[Exercise requirements]
Which lines run from the line with "This screenshot has width=1350, height=896." through the line with "Image resolution: width=1568" in the entries below? Print them exactly, both ends included, and nothing more.

[Records drawn from a dataset]
* * * * *

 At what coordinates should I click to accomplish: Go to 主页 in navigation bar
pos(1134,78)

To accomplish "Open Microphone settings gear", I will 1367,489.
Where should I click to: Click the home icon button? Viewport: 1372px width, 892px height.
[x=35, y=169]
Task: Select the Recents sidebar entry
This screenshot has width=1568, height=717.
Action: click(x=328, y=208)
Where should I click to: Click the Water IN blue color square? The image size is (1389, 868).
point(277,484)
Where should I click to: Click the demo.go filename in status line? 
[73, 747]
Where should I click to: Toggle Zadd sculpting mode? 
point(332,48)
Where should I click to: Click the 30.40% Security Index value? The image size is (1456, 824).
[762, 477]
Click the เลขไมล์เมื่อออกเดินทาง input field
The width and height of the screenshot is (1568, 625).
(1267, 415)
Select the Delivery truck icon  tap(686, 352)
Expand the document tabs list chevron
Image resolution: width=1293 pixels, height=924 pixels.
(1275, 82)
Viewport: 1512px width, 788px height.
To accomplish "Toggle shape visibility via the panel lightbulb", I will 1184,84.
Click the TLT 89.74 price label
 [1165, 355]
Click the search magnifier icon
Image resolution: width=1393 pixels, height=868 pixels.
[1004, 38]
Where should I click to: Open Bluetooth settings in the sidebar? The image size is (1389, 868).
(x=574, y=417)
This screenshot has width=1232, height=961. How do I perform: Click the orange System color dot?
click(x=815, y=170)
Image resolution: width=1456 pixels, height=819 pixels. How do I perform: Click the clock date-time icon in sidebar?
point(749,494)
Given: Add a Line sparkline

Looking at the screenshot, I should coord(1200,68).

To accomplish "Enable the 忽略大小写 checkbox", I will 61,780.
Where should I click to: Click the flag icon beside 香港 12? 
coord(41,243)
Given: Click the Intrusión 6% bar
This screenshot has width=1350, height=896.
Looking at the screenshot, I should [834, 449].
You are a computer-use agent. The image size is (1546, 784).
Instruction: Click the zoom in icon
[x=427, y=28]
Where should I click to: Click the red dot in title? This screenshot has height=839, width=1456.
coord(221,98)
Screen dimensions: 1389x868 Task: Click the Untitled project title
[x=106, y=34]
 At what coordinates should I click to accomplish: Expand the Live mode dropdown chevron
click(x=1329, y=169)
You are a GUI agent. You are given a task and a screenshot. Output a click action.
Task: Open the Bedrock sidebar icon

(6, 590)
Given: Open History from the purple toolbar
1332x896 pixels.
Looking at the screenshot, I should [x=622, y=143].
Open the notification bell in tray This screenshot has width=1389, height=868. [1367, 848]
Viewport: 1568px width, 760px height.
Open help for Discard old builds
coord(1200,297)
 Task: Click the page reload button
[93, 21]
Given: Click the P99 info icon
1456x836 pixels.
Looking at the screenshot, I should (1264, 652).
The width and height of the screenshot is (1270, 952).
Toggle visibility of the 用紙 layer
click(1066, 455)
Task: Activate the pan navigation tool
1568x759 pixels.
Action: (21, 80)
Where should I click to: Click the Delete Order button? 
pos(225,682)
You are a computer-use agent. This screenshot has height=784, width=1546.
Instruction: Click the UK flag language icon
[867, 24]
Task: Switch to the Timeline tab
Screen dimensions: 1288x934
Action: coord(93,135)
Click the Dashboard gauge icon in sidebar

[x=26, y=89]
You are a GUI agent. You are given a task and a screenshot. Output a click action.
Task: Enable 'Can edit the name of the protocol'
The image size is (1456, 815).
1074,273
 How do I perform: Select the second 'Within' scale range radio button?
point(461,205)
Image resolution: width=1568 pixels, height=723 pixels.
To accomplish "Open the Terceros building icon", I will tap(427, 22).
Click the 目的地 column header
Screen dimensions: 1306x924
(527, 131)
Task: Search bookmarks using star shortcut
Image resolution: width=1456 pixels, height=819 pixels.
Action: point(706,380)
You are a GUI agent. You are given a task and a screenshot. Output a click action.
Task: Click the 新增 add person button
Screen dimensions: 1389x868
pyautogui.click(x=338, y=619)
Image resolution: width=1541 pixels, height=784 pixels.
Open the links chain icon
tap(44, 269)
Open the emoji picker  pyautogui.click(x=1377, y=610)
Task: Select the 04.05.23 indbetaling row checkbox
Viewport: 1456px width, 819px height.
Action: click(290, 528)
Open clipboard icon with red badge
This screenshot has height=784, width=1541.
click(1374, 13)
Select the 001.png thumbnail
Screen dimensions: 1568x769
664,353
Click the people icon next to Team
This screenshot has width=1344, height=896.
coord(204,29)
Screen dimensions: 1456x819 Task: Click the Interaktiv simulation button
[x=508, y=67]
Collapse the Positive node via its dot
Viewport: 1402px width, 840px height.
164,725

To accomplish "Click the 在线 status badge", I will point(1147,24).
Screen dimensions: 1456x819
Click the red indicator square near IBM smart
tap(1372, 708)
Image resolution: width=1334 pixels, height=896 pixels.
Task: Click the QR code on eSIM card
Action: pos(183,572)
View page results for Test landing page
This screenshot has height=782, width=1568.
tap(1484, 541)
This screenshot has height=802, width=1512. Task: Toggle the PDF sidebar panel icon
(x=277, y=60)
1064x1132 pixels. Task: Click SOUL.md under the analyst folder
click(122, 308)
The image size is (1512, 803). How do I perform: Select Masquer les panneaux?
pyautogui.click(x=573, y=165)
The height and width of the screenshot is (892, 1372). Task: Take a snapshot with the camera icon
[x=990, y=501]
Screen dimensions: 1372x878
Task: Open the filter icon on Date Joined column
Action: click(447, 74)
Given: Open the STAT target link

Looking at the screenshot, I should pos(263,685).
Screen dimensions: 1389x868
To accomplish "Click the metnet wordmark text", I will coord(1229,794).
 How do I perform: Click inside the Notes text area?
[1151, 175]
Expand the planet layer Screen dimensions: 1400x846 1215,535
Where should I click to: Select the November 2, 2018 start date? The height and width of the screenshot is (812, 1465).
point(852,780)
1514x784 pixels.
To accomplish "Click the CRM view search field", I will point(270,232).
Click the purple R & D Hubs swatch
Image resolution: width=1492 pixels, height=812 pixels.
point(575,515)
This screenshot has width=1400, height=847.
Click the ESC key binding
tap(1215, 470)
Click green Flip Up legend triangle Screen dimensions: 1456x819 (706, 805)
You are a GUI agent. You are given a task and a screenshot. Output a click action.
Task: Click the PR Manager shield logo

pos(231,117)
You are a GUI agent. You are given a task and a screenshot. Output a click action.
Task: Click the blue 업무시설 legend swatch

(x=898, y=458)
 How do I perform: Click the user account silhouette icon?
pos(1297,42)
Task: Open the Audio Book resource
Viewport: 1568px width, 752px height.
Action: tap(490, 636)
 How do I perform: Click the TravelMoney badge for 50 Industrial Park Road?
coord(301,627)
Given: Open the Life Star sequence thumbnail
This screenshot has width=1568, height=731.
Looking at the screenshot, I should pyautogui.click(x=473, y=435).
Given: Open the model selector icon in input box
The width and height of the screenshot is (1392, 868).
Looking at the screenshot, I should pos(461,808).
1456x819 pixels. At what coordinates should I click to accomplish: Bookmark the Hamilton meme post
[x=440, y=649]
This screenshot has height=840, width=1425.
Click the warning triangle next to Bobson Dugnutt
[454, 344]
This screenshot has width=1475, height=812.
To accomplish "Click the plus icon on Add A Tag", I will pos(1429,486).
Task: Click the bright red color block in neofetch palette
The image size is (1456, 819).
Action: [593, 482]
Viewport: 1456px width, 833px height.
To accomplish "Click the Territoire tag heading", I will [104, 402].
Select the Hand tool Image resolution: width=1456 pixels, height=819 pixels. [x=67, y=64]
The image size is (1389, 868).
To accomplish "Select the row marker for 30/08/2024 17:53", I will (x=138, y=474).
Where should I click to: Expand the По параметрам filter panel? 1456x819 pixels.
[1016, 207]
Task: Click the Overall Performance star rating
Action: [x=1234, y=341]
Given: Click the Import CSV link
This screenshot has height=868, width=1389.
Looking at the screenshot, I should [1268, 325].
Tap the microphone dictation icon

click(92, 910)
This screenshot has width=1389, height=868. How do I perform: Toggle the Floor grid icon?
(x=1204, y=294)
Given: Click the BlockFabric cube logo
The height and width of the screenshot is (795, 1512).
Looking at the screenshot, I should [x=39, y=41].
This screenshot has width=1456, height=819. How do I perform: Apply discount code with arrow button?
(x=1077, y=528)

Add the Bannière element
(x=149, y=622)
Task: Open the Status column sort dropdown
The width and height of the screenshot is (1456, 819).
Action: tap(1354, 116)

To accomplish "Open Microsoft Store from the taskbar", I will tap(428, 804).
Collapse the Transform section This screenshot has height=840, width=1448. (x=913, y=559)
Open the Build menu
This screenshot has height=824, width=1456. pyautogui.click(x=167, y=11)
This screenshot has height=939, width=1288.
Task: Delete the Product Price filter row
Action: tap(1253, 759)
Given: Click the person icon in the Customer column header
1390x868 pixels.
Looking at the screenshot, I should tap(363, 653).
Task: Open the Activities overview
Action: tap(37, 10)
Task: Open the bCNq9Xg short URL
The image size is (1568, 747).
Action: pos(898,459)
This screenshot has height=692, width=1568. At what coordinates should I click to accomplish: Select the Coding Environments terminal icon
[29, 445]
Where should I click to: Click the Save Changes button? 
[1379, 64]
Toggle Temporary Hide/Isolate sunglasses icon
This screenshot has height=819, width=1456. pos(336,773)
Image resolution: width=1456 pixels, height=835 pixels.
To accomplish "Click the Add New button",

* * * * *

[Answer section]
This screenshot has width=1350, height=896.
Looking at the screenshot, I should [834, 449].
You are a computer-use agent. The image size is (1546, 784).
Instruction: Click the zoom in icon
[x=427, y=28]
Where should I click to: Click the red dot in title? This screenshot has height=839, width=1456.
coord(221,98)
Screen dimensions: 1389x868 Task: Click the Untitled project title
[x=106, y=34]
 At what coordinates should I click to accomplish: Expand the Live mode dropdown chevron
click(x=1329, y=169)
You are a GUI agent. You are given a task and a screenshot. Output a click action.
Task: Open the Bedrock sidebar icon

(6, 590)
Given: Open History from the purple toolbar
1332x896 pixels.
Looking at the screenshot, I should [x=622, y=143].
Open the notification bell in tray This screenshot has width=1389, height=868. [1367, 848]
Viewport: 1568px width, 760px height.
Open help for Discard old builds
coord(1200,297)
 Task: Click the page reload button
[93, 21]
Given: Click the P99 info icon
1456x836 pixels.
Looking at the screenshot, I should (1264, 652).
The width and height of the screenshot is (1270, 952).
Toggle visibility of the 用紙 layer
click(1066, 455)
Task: Activate the pan navigation tool
1568x759 pixels.
Action: (21, 80)
Where should I click to: Click the Delete Order button? 
pos(225,682)
You are a computer-use agent. This screenshot has height=784, width=1546.
Instruction: Click the UK flag language icon
[867, 24]
Task: Switch to the Timeline tab
Screen dimensions: 1288x934
Action: coord(93,135)
Click the Dashboard gauge icon in sidebar

[x=26, y=89]
You are a GUI agent. You are given a task and a screenshot. Output a click action.
Task: Enable 'Can edit the name of the protocol'
The image size is (1456, 815).
1074,273
 How do I perform: Select the second 'Within' scale range radio button?
point(461,205)
Image resolution: width=1568 pixels, height=723 pixels.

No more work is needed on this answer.